「世界中でアメリカ大使が不在」で考える大使の存在意義
ウズベキスタンのカリモフ大統領(当時)は対米警戒心を強め、2005年末にはアフガニスタンで戦う米空軍に貸与していた大空軍基地から米軍を追い出し、米NPOも一斉に放逐してしまった。大使がいれば、もう少し何とかなったことだろう。
アメリカ大使の端境期は長くなる一方だ。これは米政府の国内重要ポストについても言えることで、人事承認は上院での党派間取引の具の1つとなり、機が来るまで棚ざらしになる。だからアメリカの新政権は、最初はいつも張り子の虎になってしまう。

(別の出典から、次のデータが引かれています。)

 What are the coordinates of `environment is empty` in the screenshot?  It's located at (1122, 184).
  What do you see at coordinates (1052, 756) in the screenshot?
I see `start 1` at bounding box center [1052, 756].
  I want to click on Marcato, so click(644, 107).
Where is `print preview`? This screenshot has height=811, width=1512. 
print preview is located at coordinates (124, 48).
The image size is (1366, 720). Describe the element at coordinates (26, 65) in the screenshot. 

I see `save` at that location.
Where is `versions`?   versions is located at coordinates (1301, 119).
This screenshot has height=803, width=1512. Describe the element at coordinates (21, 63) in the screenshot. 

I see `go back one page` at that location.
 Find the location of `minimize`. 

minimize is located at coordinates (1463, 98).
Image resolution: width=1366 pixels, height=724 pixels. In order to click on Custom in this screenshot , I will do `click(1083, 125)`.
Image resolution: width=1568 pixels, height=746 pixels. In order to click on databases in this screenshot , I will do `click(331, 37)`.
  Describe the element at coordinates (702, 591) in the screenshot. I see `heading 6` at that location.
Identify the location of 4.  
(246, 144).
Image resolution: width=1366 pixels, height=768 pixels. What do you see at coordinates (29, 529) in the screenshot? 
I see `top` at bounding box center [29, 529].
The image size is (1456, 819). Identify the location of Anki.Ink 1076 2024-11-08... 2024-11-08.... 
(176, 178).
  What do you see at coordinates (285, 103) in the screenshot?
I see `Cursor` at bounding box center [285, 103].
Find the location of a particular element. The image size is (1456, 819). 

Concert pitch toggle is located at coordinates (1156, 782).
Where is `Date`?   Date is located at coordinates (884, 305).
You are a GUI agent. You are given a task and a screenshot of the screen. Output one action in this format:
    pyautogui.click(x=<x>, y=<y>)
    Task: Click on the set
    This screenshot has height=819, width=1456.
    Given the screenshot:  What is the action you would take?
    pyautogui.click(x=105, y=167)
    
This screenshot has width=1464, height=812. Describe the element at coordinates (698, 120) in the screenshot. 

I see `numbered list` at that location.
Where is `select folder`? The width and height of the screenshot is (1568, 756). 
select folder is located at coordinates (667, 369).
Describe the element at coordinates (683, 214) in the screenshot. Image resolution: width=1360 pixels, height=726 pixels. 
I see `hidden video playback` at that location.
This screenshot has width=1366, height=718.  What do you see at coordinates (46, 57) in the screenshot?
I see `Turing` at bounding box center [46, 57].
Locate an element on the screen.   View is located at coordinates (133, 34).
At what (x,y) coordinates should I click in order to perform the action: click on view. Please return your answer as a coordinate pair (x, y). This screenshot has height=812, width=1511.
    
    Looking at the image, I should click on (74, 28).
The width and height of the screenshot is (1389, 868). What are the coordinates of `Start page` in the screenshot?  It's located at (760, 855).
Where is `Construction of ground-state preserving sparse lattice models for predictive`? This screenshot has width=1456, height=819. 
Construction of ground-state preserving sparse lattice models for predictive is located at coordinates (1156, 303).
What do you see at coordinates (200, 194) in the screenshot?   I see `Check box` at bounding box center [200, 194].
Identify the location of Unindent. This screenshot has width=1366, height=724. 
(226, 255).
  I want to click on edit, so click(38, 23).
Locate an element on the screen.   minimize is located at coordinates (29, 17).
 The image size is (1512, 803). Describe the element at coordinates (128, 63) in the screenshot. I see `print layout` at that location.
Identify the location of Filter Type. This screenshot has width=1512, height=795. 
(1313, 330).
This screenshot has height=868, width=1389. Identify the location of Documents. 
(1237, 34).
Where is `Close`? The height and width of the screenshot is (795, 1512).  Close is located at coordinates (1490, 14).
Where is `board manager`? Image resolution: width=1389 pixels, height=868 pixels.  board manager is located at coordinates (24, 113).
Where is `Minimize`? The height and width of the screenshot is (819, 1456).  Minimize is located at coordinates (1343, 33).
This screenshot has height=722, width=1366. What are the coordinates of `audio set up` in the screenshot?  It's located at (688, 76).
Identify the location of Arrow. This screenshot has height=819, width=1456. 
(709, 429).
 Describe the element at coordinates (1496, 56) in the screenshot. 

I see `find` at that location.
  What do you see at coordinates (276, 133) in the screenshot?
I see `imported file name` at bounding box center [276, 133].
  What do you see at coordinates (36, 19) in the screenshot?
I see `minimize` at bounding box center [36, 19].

日本は戦後、アメリカの制度を随分取り入れてきた。政官関係、企業ガバナンス、何でもアメリカのやり方が模範とされる。確かに、情報公開や説明責任の向上などは日本に大いに必要なものだ。一方で、大使人事を政党間の取引の具にしたり、政治資金拠出者に大使のポストを大盤振る舞いするようなことをまねる必要はない。
時には、アメリカがかつて模範としていた西欧諸国のやり方を参考にしたらいいし、何よりも日本の歴史・社会に根差した自分たちの民主体制を編み出したらいいのだ。